Meditación sobre la belleza. (Cinco de seis) – Milenio.com

Pero hoy que los intelectuales que definen la belleza y la tendencia del gusto tienen un perfil endeble, consecuencia de su modo de vida, resulta catastrófico pensar en la belleza viva.

¡Qué lejos está el hombre actual de un perfil atlético, capaz de recorrer grandes distancias a pie, trotando o en carrera, de brazos fuertes para desnucar a un antílope o a un jabalí y con el ingenio desarrollado para entrampar a las bestias que proporcionan mayor cantidad de carne para el sustento!

Un individuo obeso, alcohólico, fumador, que trabaja sentado ocho horas, cuyas actividades son las charlas de café, las comidas de representación o la política cultural, que desde esa situación define e impone lo que es bello, sólo puede pensar en la inmovilidad de todo, en los compartimentos estancos, y para legitimar que sea realmente de esa manera ha creado un imaginario abstracto en el que todo se adecua a lo que piensa y lo que quiere mantener como valioso.

La belleza abstracta, de segundo nivel, no se corresponde con la vida, como el metalenguaje no se relaciona con la realidad.

Habrá quien piense que la belleza es esa abstracción que han estado haciendo los críticos de arte, los filósofos especializados en la Estética, porque la belleza, como una creación humana es una convención, decidida en quién sabe qué congreso en el que firmaron quien sabe qué contrato.

Hemos pasado, en lo teórico, de la vida normal a una vida artificial en la que todo es convenio e imaginario, tirando por la borda lo que la realmente es.

El miedo a la guerra, después de la II Guerra Mundial, generó esta concepción abstracta de la vida y de la cultura, sostenida principalmente por los estructuralistas, post-estructuralistas y las ideas de la complejidad, introyectadas en los intelectuales de todo el mundo.

René Girard nos ha advertido de ese tipo de relaciones en las que el individuo tercia la realización de un deseo a través de un mediador.
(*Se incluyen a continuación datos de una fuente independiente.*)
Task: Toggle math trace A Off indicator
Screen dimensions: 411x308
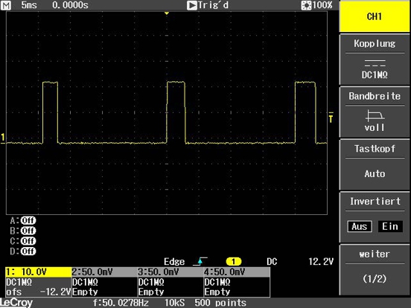Action: [28, 220]
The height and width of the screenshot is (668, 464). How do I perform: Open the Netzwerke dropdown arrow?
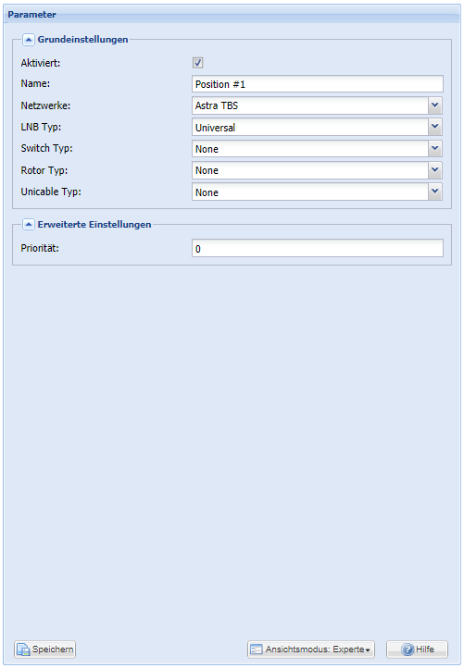(x=435, y=105)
Ya no hay una relación directa entre el sujeto y el objeto de su deseo, ahora su deseo está mediatizado por un tercero, como vemos en las tendencias literarias actuales: nada es directo, todo es a través de un tercero.

Y esta triangulación no es más que un tipo de relación devaluada, realmente anodina.

La belleza, tal como se la concibe hoy, es inexistente.

Así como los escritores no escriben, hacen ejercicios, y los actores no hacen teatro, hacen ensayos, el personaje principal de las novelas ha desaparecido. No hay un héroe problemático, solamente hay fantasmas.